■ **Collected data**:
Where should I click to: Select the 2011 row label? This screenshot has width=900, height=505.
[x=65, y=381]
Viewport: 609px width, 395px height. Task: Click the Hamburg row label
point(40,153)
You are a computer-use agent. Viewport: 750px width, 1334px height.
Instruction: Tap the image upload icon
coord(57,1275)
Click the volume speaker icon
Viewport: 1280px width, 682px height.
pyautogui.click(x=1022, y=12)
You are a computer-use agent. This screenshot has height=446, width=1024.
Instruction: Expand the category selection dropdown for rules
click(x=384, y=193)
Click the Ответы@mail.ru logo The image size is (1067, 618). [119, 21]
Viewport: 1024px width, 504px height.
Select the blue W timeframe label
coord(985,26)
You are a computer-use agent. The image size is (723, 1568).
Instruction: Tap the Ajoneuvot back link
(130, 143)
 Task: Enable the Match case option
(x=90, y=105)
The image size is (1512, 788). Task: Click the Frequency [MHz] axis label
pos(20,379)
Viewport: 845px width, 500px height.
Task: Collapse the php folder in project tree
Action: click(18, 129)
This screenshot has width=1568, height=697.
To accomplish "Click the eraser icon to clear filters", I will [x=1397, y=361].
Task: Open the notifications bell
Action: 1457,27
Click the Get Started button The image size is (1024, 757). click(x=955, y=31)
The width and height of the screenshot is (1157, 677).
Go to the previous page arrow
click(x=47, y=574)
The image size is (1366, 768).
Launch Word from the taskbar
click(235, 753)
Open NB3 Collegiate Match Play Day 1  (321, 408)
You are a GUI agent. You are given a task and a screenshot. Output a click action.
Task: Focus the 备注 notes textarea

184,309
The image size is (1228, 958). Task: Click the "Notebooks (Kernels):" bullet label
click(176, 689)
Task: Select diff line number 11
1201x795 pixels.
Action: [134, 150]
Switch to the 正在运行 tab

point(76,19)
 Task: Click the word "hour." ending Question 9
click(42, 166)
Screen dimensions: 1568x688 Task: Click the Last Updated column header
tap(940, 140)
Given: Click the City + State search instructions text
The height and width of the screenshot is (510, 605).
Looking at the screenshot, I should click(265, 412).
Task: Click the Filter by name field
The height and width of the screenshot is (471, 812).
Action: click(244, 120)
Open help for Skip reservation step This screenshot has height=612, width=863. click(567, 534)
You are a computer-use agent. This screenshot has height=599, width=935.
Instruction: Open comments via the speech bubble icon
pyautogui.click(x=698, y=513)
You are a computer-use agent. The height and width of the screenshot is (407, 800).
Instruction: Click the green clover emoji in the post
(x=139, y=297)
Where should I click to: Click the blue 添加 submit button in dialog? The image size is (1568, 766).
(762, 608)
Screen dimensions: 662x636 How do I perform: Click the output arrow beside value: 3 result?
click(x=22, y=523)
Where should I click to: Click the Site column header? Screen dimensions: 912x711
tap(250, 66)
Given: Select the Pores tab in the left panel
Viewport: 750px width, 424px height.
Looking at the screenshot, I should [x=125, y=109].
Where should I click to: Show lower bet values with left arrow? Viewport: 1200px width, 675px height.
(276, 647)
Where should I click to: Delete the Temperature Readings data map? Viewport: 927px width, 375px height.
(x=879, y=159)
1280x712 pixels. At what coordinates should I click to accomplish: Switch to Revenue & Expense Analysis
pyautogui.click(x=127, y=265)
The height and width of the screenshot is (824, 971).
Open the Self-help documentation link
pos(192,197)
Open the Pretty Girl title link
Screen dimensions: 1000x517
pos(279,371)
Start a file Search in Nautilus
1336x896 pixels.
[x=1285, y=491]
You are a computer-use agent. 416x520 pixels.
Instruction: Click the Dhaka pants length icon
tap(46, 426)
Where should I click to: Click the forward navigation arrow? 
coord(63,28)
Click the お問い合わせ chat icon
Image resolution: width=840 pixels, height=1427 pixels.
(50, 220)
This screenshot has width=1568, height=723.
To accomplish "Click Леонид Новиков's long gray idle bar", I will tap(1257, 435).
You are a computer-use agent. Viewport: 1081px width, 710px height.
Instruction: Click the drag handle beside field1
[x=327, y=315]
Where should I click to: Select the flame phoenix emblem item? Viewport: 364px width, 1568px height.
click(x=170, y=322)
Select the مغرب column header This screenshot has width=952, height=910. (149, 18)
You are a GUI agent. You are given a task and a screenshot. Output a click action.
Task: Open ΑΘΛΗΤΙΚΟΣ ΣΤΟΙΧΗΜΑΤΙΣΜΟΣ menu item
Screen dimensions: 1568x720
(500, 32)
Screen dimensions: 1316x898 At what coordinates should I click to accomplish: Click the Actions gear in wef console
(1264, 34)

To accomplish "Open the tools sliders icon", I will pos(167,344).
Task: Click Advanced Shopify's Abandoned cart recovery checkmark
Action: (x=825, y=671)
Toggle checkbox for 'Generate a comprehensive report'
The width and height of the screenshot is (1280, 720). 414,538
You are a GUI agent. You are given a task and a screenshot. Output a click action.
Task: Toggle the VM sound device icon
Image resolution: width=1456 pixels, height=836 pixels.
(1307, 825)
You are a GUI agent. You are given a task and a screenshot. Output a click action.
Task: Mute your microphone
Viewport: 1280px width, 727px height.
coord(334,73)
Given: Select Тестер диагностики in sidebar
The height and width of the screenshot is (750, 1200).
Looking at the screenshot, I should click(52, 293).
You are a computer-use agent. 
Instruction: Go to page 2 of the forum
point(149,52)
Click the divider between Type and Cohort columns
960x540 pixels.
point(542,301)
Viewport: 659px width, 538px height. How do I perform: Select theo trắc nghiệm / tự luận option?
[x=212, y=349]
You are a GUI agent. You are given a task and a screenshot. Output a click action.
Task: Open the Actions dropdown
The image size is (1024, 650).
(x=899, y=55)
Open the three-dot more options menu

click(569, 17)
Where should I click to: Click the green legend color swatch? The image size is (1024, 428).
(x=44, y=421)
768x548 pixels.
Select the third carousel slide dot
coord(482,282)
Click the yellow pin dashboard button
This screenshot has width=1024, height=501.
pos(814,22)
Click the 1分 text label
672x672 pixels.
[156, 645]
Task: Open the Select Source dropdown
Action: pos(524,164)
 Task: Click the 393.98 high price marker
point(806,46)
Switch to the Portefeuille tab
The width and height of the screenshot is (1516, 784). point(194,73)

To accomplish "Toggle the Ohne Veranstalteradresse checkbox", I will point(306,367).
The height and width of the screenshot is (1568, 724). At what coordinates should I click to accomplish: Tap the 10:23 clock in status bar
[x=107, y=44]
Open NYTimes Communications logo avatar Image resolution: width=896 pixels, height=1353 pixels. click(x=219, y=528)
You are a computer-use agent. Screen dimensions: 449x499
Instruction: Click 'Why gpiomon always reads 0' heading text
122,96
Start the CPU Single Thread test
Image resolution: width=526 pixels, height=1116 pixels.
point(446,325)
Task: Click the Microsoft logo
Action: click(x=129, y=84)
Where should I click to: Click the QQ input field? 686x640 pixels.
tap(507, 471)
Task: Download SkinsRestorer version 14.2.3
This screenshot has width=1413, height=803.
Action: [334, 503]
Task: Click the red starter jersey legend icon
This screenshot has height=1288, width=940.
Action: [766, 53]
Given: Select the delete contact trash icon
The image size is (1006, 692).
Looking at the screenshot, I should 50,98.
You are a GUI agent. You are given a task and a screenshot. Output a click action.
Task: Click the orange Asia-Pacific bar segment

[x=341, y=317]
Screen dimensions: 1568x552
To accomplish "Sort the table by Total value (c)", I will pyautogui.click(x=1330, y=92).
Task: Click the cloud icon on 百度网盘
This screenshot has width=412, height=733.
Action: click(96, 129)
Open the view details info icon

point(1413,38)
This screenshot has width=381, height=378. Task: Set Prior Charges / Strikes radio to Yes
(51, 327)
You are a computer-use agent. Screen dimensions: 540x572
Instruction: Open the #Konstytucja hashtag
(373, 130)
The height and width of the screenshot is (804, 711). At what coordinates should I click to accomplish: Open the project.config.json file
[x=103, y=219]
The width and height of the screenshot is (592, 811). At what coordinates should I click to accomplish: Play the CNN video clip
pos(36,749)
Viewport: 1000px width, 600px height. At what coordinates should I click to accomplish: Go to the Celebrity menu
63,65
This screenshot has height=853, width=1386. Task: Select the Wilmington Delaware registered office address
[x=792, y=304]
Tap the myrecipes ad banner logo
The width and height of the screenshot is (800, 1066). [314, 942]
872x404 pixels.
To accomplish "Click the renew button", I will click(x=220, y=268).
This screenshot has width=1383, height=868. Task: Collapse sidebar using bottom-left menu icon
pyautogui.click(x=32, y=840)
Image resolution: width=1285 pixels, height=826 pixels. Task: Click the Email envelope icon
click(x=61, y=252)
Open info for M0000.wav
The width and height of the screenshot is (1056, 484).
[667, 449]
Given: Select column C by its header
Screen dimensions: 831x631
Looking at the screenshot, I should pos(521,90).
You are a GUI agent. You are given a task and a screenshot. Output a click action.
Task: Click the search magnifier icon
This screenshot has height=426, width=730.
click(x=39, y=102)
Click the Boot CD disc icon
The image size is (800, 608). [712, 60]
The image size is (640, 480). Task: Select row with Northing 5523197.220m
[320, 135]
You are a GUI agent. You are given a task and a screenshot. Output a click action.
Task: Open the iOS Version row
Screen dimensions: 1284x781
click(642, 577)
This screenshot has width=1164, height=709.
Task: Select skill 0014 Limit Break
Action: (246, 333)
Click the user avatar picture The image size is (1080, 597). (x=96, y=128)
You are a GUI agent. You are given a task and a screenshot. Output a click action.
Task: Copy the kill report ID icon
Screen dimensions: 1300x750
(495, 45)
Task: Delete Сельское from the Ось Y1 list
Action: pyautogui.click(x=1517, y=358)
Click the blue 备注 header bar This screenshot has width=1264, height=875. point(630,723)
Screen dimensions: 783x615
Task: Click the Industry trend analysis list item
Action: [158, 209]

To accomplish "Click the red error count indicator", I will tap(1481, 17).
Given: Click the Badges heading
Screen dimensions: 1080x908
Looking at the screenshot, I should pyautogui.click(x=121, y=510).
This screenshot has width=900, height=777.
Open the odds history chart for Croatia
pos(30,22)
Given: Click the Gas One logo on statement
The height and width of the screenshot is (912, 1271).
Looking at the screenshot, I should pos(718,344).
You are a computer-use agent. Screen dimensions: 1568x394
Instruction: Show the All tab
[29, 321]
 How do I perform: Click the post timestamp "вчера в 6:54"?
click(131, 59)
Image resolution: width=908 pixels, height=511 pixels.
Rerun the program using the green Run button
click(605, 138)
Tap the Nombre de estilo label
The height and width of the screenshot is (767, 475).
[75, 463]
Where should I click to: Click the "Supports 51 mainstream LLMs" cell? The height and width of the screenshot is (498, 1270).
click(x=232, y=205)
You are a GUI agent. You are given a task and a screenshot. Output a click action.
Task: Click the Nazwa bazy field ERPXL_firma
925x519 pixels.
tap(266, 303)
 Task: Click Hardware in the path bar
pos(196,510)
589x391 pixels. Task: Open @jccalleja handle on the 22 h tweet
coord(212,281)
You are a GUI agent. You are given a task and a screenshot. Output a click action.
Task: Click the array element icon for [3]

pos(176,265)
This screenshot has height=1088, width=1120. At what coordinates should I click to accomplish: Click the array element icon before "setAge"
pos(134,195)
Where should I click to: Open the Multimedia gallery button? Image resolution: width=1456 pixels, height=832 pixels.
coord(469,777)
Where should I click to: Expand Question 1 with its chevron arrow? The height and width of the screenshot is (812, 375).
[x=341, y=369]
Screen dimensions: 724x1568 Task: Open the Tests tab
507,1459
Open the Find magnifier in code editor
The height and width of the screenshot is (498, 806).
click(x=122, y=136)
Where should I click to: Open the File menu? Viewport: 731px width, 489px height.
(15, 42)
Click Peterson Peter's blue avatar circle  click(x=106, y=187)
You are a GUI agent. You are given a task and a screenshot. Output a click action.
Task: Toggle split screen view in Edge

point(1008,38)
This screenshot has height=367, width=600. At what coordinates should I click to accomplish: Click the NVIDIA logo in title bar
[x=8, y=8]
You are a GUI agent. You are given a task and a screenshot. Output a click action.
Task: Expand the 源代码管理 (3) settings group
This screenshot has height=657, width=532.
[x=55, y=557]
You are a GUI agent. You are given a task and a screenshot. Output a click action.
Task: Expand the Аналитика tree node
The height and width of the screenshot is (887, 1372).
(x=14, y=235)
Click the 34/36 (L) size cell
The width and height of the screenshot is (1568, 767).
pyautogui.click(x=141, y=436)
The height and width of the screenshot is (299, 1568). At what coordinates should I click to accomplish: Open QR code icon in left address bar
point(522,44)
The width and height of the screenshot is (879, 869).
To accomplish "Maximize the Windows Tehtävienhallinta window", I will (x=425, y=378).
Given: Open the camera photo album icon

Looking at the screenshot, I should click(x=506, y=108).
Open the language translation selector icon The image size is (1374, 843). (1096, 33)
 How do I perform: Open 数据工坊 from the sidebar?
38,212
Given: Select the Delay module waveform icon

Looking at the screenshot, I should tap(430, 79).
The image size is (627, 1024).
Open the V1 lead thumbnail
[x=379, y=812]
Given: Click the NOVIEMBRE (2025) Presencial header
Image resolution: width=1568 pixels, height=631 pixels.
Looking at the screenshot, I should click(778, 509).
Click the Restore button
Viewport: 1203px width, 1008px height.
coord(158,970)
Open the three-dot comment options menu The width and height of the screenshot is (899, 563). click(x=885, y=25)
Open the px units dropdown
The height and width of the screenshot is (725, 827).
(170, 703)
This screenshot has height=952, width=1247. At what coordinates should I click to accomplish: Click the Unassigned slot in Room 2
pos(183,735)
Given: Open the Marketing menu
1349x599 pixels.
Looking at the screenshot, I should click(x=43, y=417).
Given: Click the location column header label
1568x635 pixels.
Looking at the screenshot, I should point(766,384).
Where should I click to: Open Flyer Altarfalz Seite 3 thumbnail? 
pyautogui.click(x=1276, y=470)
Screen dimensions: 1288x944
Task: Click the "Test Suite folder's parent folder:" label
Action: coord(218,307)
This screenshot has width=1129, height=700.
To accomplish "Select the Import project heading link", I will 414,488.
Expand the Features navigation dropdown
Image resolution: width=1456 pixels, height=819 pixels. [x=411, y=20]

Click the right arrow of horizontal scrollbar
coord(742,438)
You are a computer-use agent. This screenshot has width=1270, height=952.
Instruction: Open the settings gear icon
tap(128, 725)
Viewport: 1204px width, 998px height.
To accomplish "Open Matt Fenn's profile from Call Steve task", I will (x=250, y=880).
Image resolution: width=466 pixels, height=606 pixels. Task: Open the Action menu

■ **TRY IT**: From the records above, extract exactly and only the lines that begin at the line with "Screen dimensions: 1000x517" and stop after the line with "This screenshot has width=1568, height=723.".

■ **YOUR RESPONSE**:
Screen dimensions: 1000x517
pos(279,371)
Start a file Search in Nautilus
1336x896 pixels.
[x=1285, y=491]
You are a computer-use agent. 416x520 pixels.
Instruction: Click the Dhaka pants length icon
tap(46, 426)
Where should I click to: Click the forward navigation arrow? 
coord(63,28)
Click the お問い合わせ chat icon
Image resolution: width=840 pixels, height=1427 pixels.
(50, 220)
This screenshot has width=1568, height=723.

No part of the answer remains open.